St Edmund Hall is pleased to be bringing to you a new video series called ‘Music in the Hall: a musical performance series from Teddy Hall students in isolation’. Over the coming weeks, you will hear from singer/songwriters, pianists, the Teddy Hall Chapel Choir and much more!

To begin the series, singer/songwriter Emma Moreby (2016 Chemistry) performs The Future is Long, a touching song she started to write during the last few days of Hilary Term — after being told our students would need to return home from Oxford — and which she completed a few days after arriving home. Pianist Gavin Bala (2019, Mathematics) plays Mendelssohn’s astonishing Rondo Capriccioso in E Op.14, a piece the composer completed in 1830 and which became one of the most popular pianistic showpieces of the nineteenth century.

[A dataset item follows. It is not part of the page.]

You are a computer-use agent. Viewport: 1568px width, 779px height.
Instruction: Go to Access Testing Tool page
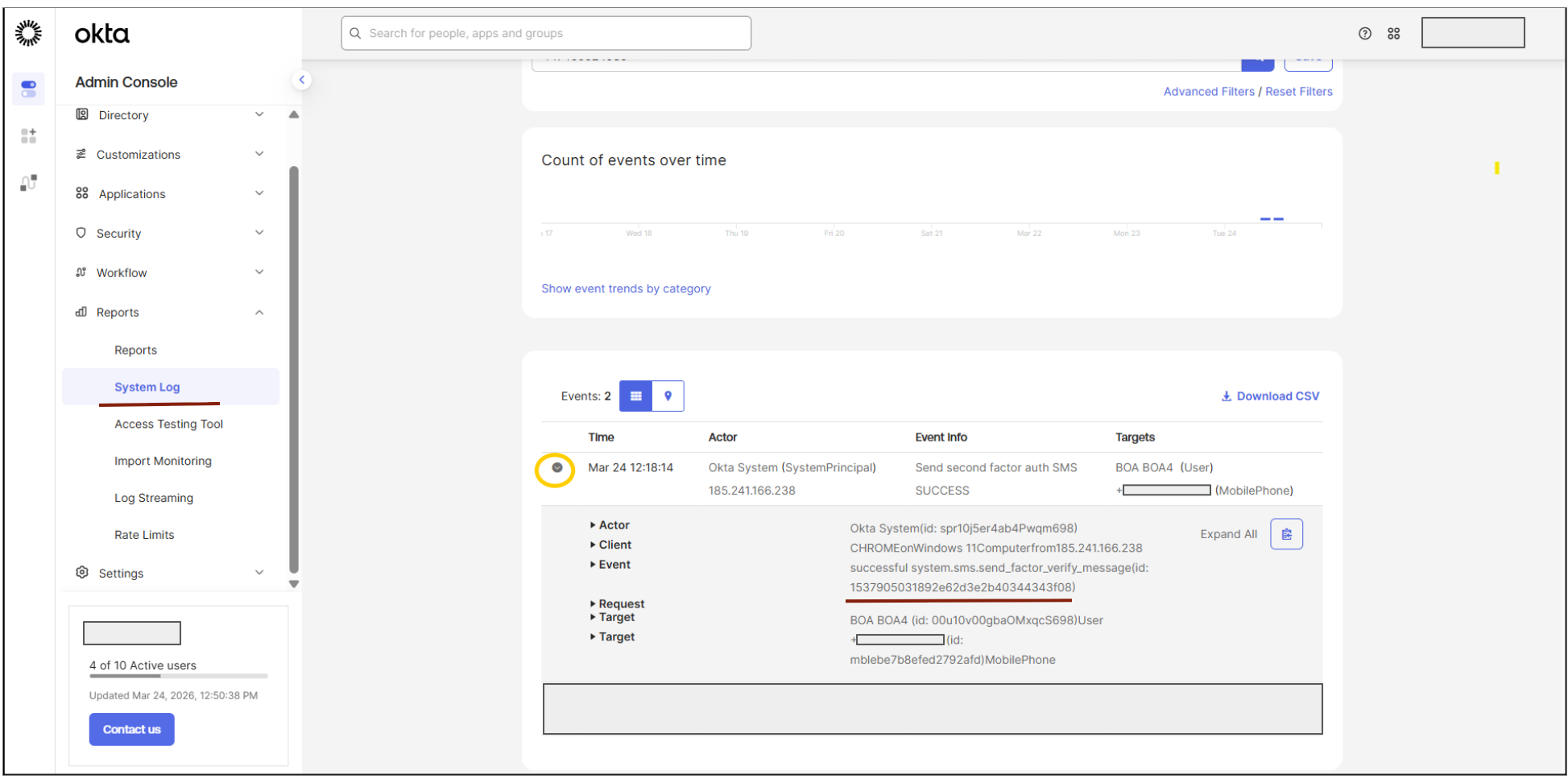click(x=168, y=424)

The genre of singer/songwriter is truly international in modern times, cutting through and embracing many cultural traditions. Tracing the tradition takes us back many centuries and it’s worth pausing on that journey to bask in the medieval flowering of the genre as seen in the music of the troubadours, or trobairitz, to use the female form. One beautiful thirteenth century book of troubadour songs is right here in the Bodleian, MS Douce 269:

Oxford is known as one of the world’s most important research centres for Mendelssohn: the Bodleian library has a large collection of the composer’s autographs manuscripts, letters, drawing books and other personal items including his conducting baton. Mendelssohn visited Britain ten times during his short life and became a favourite of Queen Victoria. He was responsible for reigniting interest in the music of J. S. Bach, whose ability to combine precision with beauty influenced his own music. Teddy Hall undergraduate John Stainer (see May Morning blog and a future performance in this series) sang in the first public performance in England of Bach’s St Matthew Passion in 1854, conducted by Mendelssohn’s pupil William Sterndale Bennett. Listen to Mendelssohn’s Violin Concerto played by Julia Fischer and his masterly Octet.

Coming up: there’s more to come this term from Emma and Gavin. Plus there will be performances this term from pianists Zhuo Guan and Hudson Hovil, Singer-songerwriter Raven Undersun, Teddy Hall Choir, organ scholar Viraj Alimchanani and other talented members of the college music community. Expect to hear music by Haydn, Purcell, Stainer and Schubert together with a few surprises: pieces that will be heard here for the very first time.